La “Festa di San Giuseppe” di Sara Favarò: un emozionante percorso alla scoperta delle origini del culto del padre di Gesù

(di Manuela Zanni) La figura di San Giuseppe come sposo e padre modello da sempre ha affascinato molti scrittori che si sono documentati sulla storia della sua vita trovando in essa le radici della sua fede, dei simboli e dei riti legati a questa grande figura di uomo esemplare.Tra questi si distingue la scrittrice Sara Favarò insignita lo scorso 13 marzo del Diploma Honoris Causa in Scienze della Comunicazione dall’Accademia di Sicilia e autrice, tra i tanti , del libro “La festa di San Giuseppe. Origine, riti, fede e simboli.

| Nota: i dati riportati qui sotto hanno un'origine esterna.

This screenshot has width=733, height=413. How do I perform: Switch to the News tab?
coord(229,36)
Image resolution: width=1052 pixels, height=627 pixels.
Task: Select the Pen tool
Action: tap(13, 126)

Sulla  figura di San Giuseppe e sul culto a lui legato  esistono infinite  versioni , persino in merito all’età che egli avesse al momento della nascita di Gesù . Su questa e tante altre questioni si è interrogata la scrittrice Sara Favarò che dopo attente ricerche ha rielaborato il frutto del loro esito in un testo snello e dalla lettura scorrevole “La Festa di San Giuseppe” in cui riesce a far luce su tanti punti oscuri o poco noti della affascinante figura di Giuseppe, padre di Gesù e marito di Maria, ma soprattutto uomo in carne ed ossa.

Il 19 marzo la Chiesa celebra San Giuseppe. Il popolo tributa grandi onori al Santo con manifestazioni che vanno dai falò alle “tavolate”, dalle processioni falliche a quelle della “Sacra Famiglia”, dalle semplici orazioni ai Rosari e alle Novene, dalla produzione e distribuzione del pane alla preparazione di cibi cerimoniali. Molti devoti danno il nome Giuseppe ai loro figli anche se, talvolta, non sanno di ubbidire ad un atavico rituale. Gesti, riti, fede che non sono frutto di spontanea e semplice fede popolare, ma diretta emanazione di un documento scritto secondo il quale sarebbe stato proprio Gesù, il figlio “prediletto” di Giuseppe, a dare indicazioni su come onorare degnamente la memoria del padre putativo.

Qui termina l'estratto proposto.